EU protection measures especially target intentional damage, particularly state-sponsored hybrid threats. There is however no piece of legislation from the EU that only deals with submarine internet cables.

Cables are the competency of Member States. However, monitoring cables is very challenging and requires significant resources. States therefore seek for a "Union-wide coordinated approach to strengthen the resilience of critical infrastructure". The EU complements their action, by upgrading risk assessments and responses.
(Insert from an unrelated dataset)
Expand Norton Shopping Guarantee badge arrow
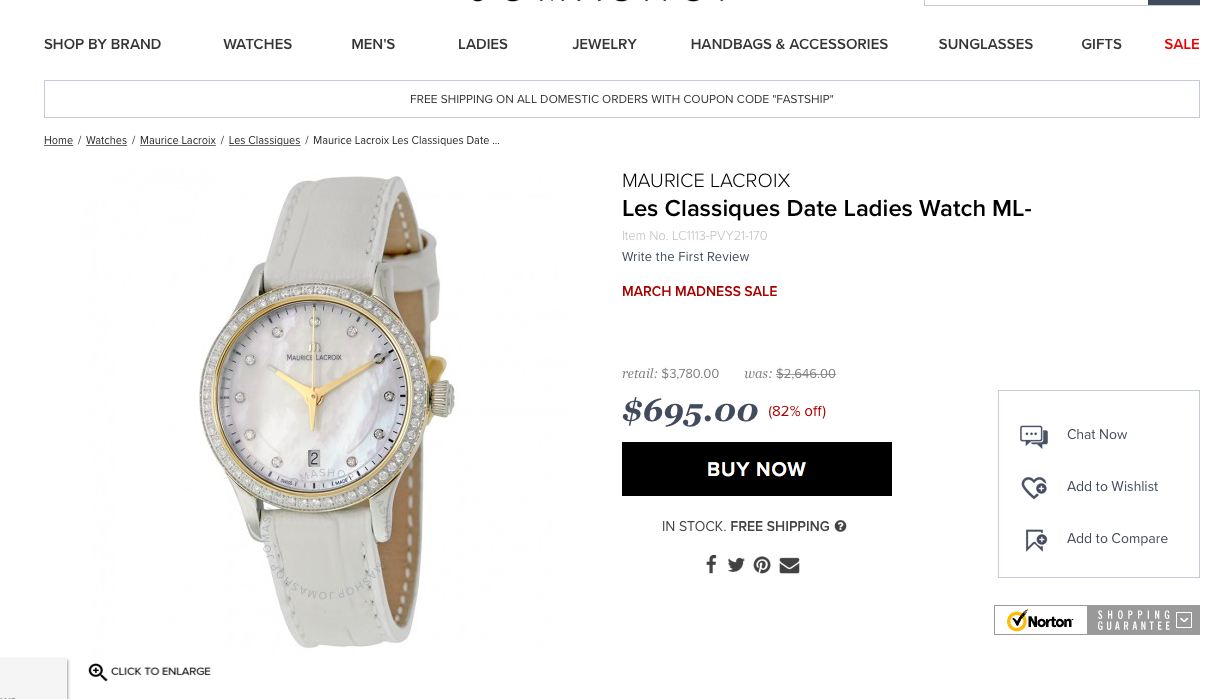This screenshot has width=1216, height=699. pos(1184,620)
The EU has a European Programme for Critical Infrastructure Protection (EPCIP), which was last updated in 2013. Additional measures for Critical Infrastructure protection were on the EU Commission’s agenda in 2020. Today, the EPCIP is complemented by other legal frameworks. Submarine internet cables protection is dealt with in the European Union Maritime Security Strategy (EUMSS). The 2018 EUMSS already sought to enhance the critical infrastructures’ resilience, via risk assessment and management, and education and training. The 2023 update implements common military exercises among voluntary Member States, to better address hybrid threats, both at sea and on land. The goal is to improve "both the physical and cyber resilience of critical entities and infrastructures". The link between undersea cables and cyberspace is now more widely recognized. Internet cables are also mentioned in the NIS 2 directive, which deals with EU cybersecurity. It expects each State to issue a national cybersecurity strategy (which includes cable protection), and report issues to the European level. In addition, by January 17, 2026, Member States should have drawn a list of critical entities for each recognized sector, and build up a national strategy for critical infrastructure protection.
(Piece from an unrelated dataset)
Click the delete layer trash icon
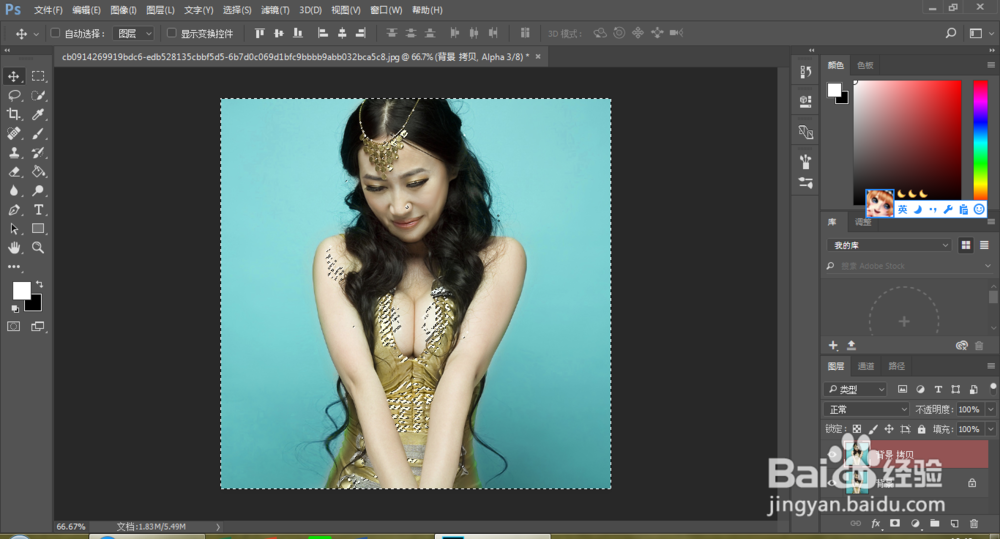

The EU also wants to enhance cooperation with its allies, particularly the US and NATO, in terms of information exchange and surveillance. The European Centre of Excellence for Countering Hybrid Threats is one of their knowledge-building collaboration measures, in the area of hybrid threats. An EU-NATO Task Force was also created in March 2023 to work on critical infrastructure resilience (energy, transports, digital infrastructure, and space).
However, “technological sovereignty” is one of EU Commission President Ursula von der Leyen’s top priorities for her mandate (2019–2024). The EU will aim at being ore independent from its allies such as the USA. The 2013 leak of pieces of US intelligence revealed that the USA were spying on their allies, while at that time 80–85% of data traffic between the EU and Latin America was going through North America. Brazil and the EU created EllaLink because of this event.

=== Human Rights ===
Recently, debates have risen regarding access to communication. Arguments state that the world has become too connected and dependent on internet to avoid needing it. Internet is important for emergency issues, to be able to communicate if something happens. It is compared to other rights under the United Nations Declaration of Human Rights such as freedom of speech and, most importantly, the right to health and to communicate emergencies. Protection of cables are, then, not just a duty to protect access to internet but one to protect Human Rights. With 8% of the population with no access to internet in 2021, the rapid development of internet is an act to protect those rights.